John Hoyte, 66, of Bridgnorth, is chairman of the not-for-profit Aerotoxic Association, the charity which he founded in 2007 to help support others fight the cause for all those affected by Aerotoxic Syndrome.
The syndrome affects flyers and is believed to be caused by exposure to contaminated cabin air. It causes mainly neurological adverse health effects.
John, 66, has been battling with others affected by alleged toxic cabin air to have the ill health condition officially recognised as an occupational disease by governments, airline operators, aviation authorities and state doctors in the UK and across the world.
The campaigners want to have the condition recognised as an occupational disease and want the installation of air quality sensors in aircraft cockpits and cabins to alert pilots to cabin air contamination.
John said: “Our calculations, based on 2016 published Dutch research, are that there could be as many as one million aircrew and frequent flyers who are unknowingly affected by Aerotoxic Syndrome in Europe alone.”
Now he believes there is a breakthrough with a new Bill introduced in the US Congress which would force the airline industry to adopt known and now available solutions to protect passengers and crew members from toxic oil fumes in ‘bleed air’ jet aircraft.
The issue has recently been highlighted again by The Los Angeles Times and in new research by Dr Stephen Mawdsley of the University of Bristol, published in the Journal of Contemporary History.

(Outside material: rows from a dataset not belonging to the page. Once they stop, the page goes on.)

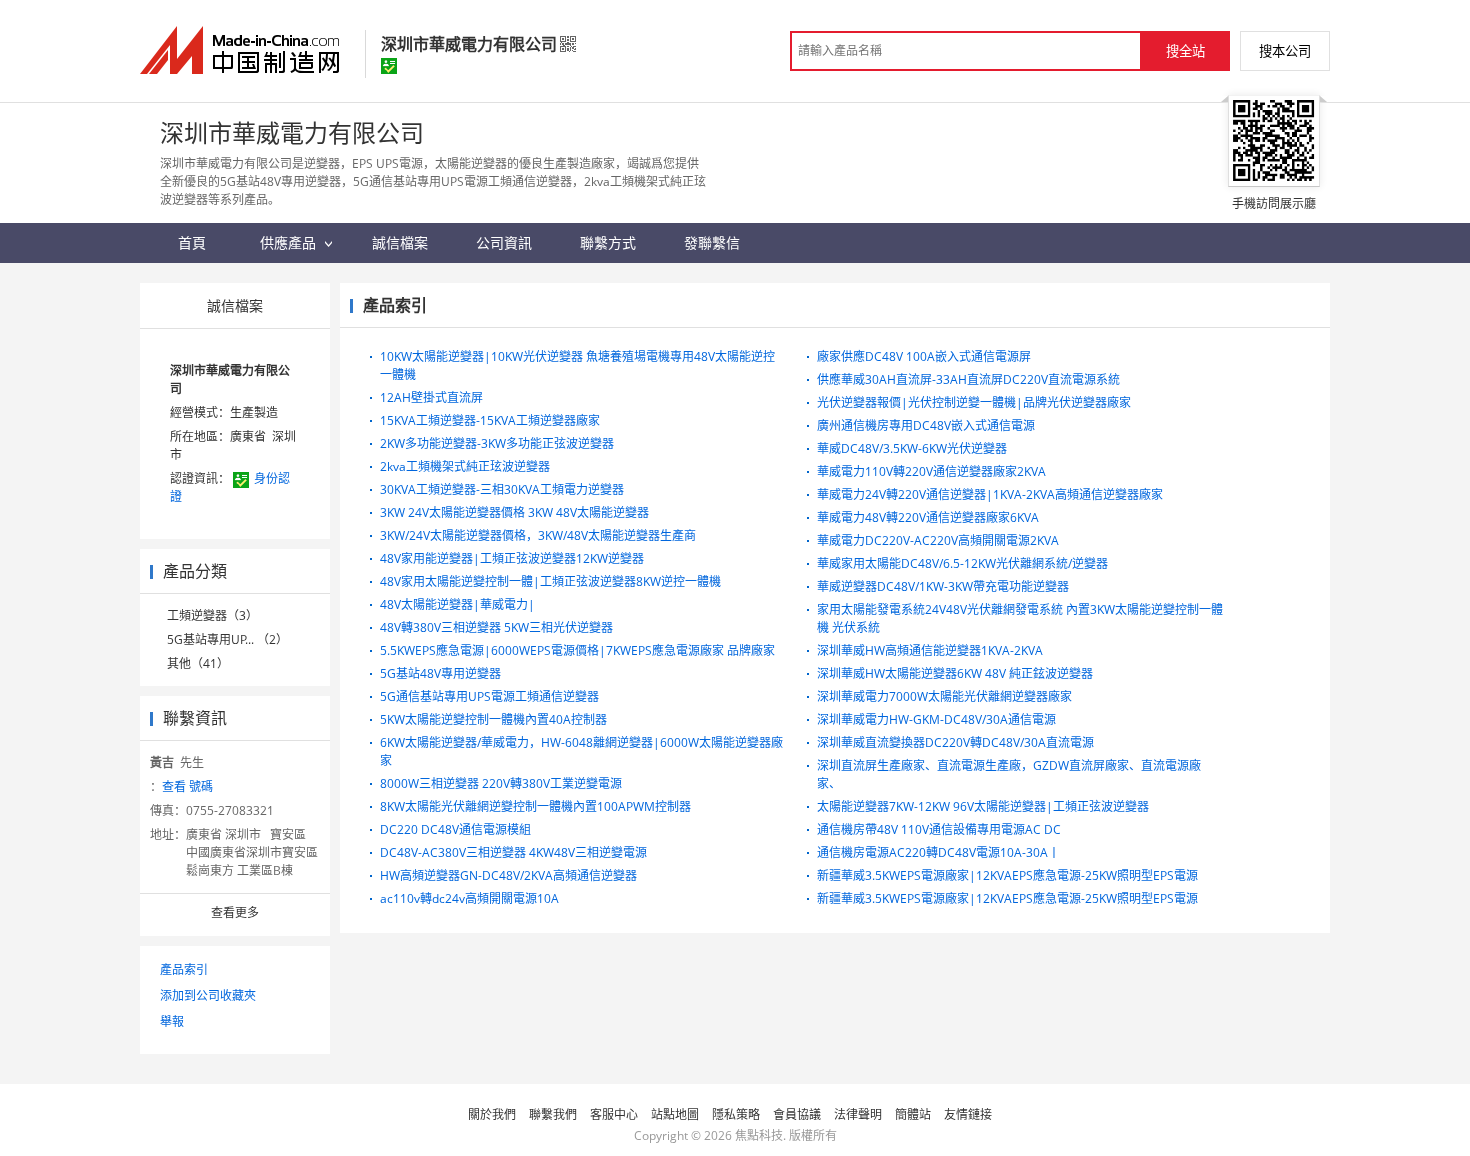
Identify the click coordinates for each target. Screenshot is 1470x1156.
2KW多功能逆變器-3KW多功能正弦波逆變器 (497, 443)
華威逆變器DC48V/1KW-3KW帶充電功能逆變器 (943, 586)
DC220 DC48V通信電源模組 (455, 829)
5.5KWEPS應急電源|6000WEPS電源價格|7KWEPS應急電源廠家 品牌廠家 (577, 650)
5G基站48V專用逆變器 (440, 673)
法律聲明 (858, 1114)
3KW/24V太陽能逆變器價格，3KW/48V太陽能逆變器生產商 (538, 535)
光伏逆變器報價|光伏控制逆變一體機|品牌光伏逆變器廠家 (974, 402)
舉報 (172, 1021)
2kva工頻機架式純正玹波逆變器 (465, 466)
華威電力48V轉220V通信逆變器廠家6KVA (928, 517)
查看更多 (235, 912)
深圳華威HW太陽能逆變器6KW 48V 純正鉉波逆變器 (955, 673)
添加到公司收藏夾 (208, 995)
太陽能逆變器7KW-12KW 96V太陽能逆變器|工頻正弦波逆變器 (983, 806)
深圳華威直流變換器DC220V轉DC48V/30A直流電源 (955, 742)
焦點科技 (759, 1135)
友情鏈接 (968, 1114)
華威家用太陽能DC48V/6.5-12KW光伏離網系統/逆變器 (962, 563)
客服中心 (614, 1114)
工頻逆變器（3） (212, 615)
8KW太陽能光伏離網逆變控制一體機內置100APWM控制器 (535, 806)
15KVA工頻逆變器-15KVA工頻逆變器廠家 (490, 420)
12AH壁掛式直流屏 (431, 397)
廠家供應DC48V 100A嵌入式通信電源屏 (924, 356)
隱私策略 (736, 1114)
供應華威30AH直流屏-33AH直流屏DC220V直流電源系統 (968, 379)
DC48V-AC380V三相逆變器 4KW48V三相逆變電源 (513, 852)
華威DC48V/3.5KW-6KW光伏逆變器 (912, 448)
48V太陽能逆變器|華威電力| (457, 604)
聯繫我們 (553, 1114)
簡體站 (913, 1114)
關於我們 (492, 1114)
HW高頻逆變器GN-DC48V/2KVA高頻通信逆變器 (508, 875)
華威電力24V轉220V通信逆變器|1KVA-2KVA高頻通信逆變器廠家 (990, 494)
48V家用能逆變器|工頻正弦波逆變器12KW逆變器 (512, 558)
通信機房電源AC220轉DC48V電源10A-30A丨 (938, 852)
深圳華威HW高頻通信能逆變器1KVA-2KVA (930, 650)
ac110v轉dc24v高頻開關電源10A (469, 898)
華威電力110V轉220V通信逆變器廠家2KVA (931, 471)
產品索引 (184, 969)
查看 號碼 (187, 786)
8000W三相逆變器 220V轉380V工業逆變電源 (501, 783)
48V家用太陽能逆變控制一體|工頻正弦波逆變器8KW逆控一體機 (550, 581)
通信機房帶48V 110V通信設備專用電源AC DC (939, 829)
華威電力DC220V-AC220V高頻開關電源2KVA (938, 540)
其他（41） (198, 663)
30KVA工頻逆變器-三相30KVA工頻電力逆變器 (502, 489)
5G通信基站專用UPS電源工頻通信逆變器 (489, 696)
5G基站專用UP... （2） (227, 639)
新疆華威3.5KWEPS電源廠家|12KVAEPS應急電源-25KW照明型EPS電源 (1007, 875)
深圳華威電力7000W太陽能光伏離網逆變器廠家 (944, 696)
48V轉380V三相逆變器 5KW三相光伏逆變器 (496, 627)
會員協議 (797, 1114)
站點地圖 (675, 1114)
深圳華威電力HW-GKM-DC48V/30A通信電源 (936, 719)
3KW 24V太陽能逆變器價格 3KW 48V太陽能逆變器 (514, 512)
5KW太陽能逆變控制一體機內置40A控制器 (493, 719)
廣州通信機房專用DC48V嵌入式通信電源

John has now set up the Aerotoxic Solutions Consultancy which will be able to advise doctors, lawyers, scientists, and the public on the health and safety solutions to the syndrome. He is based at the Hadleigh Works co-working centre in Oswestry.
“The US Bill is by far the most critical advance, as it explains exactly why legislation should be brought in to protect the flying public,” he said.
John's flying commercial career began in Shropshire in 1982 when he flew aerial crop spraying aircraft for Hodges & Moss of Shrewsbury, and operated from Condover, Peplow and Rodington Heath airfields.
"We wore all the protective gear needed for that role," he said.
He moved to doing doing maritime pollution patrol including the Piper Alpha oil rig disaster and flew ad hoc day/night freight in Europe. He then began doing overnight parcel deliveries.
John became suddenly, mysteriously ill in the spring of 1990 but carried on flying until 2005 when he lost his medical licence and his licence to fly, aged only 49.
In early 2006, John was tested with 26 other pilots for toxic cabin air poisoning by his union Balpa and Professor Sarah Mackenzie Ross of University College London.
"I was told I had been suffering from ‘Aerotoxic Syndrome’ and after a small amount of investigation, I soon realised that this still little-known illness had been first identified in 1999 by a US doctor, a French forensic scientist and an Australian toxicologist.
"For the past 16 years, I've been raising awareness with many others by supporting survivors and working to have the illness finally recognised."
John fought his way back to health and was able to reinstate his flying licence and flying instructor rating in 2014. He has since written four books on Aerotoxic Syndrome and his early flying in Shropshire, as well as campaigning for official recognition of the condition and for the installation of air quality sensors in all public transport jet aircraft.